REPUBLIKA.CO.ID, SHANGHAI -- Perusahaan-perusahaan Amerika Serikat di China semakin khawatir bahwa ketegangan perdagangan antara dua negara akan berlarut-larut selama bertahun-tahun.
Hampir sepertiga perusahaan AS mengatakan kemampuan mereka untuk mempertahankan staf telah terpengaruh, menurut survei tahunan sentimen bisnis yang dilakukan oleh Kamar Dagang AS di Shanghai dan perusahaan konsultan jaringan layanan profesional PWC China. Setengah dari perusahaan AS mengatakan mereka yakin hubungan AS-China yang memburuk akan berlangsung setidaknya tiga tahun, atau meningkat tajam dari 30 persen pada 2019, kata survei tersebut.
Dari jumlah (perusahaan) tersebut, 27 persen mengatakan mereka yakin ketegangan AS-China akan berlangsung tanpa batas, sedangkan tahun lalu hanya 13 persen dari jumlah perusahaan AS yang berpandangan seperti itu.
"Bisnis AS di China ingin melihat kedua negara menyelesaikan masalah mereka yang luar biasa dengan cepat dan mengurangi ketegangan. Kerangka kerja sama yang bisa diterapkan untuk dekade berikutnya akan menjadi wadah yang baik untuk memfokuskan diskusi," kata Ker Gibbs, Presiden Kamar Dagang AS di Shanghai.
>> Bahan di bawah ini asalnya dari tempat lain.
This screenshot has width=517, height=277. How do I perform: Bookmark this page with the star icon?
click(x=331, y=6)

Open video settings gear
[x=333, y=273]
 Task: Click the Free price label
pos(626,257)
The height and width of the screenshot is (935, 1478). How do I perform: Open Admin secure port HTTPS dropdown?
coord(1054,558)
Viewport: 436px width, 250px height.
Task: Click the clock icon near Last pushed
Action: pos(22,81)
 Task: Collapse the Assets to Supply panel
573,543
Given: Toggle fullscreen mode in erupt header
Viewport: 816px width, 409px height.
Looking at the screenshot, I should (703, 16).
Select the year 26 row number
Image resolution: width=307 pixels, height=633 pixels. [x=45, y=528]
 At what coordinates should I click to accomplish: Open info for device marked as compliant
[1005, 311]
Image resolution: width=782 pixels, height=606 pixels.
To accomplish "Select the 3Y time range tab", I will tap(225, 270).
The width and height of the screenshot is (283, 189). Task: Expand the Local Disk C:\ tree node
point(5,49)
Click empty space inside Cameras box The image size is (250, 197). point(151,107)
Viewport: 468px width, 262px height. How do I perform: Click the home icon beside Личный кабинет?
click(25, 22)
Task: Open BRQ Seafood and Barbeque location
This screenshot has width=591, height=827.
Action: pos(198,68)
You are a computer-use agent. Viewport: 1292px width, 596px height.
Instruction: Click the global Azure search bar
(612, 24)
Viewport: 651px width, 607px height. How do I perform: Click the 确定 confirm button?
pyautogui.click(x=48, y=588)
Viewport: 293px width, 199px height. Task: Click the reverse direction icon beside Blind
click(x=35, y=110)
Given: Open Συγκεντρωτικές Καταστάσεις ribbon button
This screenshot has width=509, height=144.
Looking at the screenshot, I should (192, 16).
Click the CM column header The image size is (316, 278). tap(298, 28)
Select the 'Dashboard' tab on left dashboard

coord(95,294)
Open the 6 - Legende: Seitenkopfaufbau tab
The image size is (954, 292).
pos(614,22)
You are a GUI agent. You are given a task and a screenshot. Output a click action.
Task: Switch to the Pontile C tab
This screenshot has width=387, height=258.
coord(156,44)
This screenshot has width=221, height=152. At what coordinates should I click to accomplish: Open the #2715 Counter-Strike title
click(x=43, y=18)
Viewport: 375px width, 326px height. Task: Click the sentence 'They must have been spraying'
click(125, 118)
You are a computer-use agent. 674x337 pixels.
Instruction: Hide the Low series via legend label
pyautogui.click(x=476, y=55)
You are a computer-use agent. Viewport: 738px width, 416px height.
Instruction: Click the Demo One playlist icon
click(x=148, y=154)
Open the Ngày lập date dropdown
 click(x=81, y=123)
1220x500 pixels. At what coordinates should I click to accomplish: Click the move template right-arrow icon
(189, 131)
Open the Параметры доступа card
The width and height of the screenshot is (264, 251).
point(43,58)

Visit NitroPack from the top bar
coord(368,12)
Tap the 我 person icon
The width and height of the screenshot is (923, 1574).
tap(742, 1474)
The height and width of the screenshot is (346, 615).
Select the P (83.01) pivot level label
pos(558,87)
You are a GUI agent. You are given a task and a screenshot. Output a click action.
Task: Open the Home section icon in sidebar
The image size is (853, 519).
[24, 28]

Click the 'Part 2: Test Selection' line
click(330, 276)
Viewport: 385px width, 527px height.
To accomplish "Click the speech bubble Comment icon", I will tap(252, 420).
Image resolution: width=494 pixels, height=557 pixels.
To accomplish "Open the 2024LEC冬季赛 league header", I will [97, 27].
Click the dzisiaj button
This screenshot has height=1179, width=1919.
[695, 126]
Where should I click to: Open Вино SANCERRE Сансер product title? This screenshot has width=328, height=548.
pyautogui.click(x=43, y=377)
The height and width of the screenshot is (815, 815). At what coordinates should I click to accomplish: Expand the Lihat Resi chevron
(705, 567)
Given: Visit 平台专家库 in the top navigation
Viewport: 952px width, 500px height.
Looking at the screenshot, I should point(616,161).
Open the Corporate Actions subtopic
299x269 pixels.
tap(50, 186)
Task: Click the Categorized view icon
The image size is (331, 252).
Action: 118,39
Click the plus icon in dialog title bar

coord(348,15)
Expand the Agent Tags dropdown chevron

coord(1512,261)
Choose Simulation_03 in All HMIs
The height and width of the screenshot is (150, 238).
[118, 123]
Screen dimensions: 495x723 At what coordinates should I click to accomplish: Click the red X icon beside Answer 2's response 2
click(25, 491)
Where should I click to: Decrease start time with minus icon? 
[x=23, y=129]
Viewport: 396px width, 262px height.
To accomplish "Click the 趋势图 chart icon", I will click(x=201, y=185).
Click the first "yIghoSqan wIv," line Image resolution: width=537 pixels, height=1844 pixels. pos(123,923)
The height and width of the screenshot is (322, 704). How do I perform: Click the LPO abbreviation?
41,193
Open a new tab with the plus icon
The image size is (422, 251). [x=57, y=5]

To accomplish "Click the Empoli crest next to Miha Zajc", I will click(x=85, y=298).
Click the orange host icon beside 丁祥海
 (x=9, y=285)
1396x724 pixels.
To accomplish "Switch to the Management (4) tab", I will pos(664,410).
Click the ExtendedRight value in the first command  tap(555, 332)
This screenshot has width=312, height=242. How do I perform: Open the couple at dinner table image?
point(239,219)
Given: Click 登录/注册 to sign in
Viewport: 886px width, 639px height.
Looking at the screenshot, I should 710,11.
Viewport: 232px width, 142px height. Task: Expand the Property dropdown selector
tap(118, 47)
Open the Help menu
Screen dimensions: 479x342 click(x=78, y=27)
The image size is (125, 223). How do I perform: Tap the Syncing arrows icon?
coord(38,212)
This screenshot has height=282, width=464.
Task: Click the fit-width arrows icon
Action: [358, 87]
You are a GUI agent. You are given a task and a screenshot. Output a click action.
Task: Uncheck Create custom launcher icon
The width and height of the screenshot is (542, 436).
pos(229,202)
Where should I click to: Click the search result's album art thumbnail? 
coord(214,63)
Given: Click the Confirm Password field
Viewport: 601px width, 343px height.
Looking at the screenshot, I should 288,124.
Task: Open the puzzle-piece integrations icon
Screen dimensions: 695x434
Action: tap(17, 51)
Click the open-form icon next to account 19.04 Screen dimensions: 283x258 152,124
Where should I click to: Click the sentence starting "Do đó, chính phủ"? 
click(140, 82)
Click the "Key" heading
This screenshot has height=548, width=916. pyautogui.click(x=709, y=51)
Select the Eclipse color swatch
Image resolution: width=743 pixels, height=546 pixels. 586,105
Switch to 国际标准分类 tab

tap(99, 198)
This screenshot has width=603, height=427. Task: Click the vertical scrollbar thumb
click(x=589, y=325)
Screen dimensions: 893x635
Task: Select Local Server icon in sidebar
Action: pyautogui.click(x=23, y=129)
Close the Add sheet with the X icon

Ketegangan AS-China, yang sudah tinggi setelah perang dagang tahun lalu, semakin meningkat tahun ini karena wabah Covid-19. Hal itu ditambah Washington memasukkan atau mengancam memasukkan perusahaan teknologi China ke dalam daftar hitam atas dasar keamanan nasional.
Dengan semakin dekatnya pemilu AS, Presiden Donald Trump pekan ini kembali mengangkat gagasan untuk memisahkan AS dengan negara-negara ekonomi China, yang dikenal sebagai aksi decoupling (pemisahan). Trump mengatakan bahwa Amerika Serikat tidak akan kehilangan uang jika negara-negara tersebut tidak lagi berbisnis.
Menanggapi kekhawatiran tentang ketegangan bilateral serta ketidakpastian ekonomi yang disebabkan oleh pandemi virus corona, hanya 29 persen perusahaan AS yang berencana meningkatkan investasi mereka di China tahun ini, yakni turun dari angka 47 persen pada 2019. Namun, proporsi perusahaan AS dengan prospek lima tahun yang pesimistis sedikit menurun, yaitu pada 18,5 persen tahun ini dibandingkan 21,1 persen pada 2019.
Perbaikan itu mungkin disebabkan oleh kesepakatan perdagangan AS-China Fase Satu, kata laporan survei itu, meskipun pesimisme tercatat tetap tinggi secara historis. Selama beberapa tahun hingga 2019, ada sekitar 7 persen perusahaan AS dengan prospek lima tahun pesimistis.
Survei sentimen bisnis tahun ini dilakukan pada periode 16 Juni-16 Juli dan mendapatkan tanggapan dari 346 perusahaan AS yang mencakup sektor industri manufaktur, otomotif dan farmasi. Lebih dari 90 persen responden mengatakan mereka berkomitmen untuk tetap tinggal di China.
Sementara 71 persen perusahaan yang memiliki atau melakukan alih daya produksi di China mengatakan mereka tidak berniat untuk mengalihkan manufaktur ke negara lain.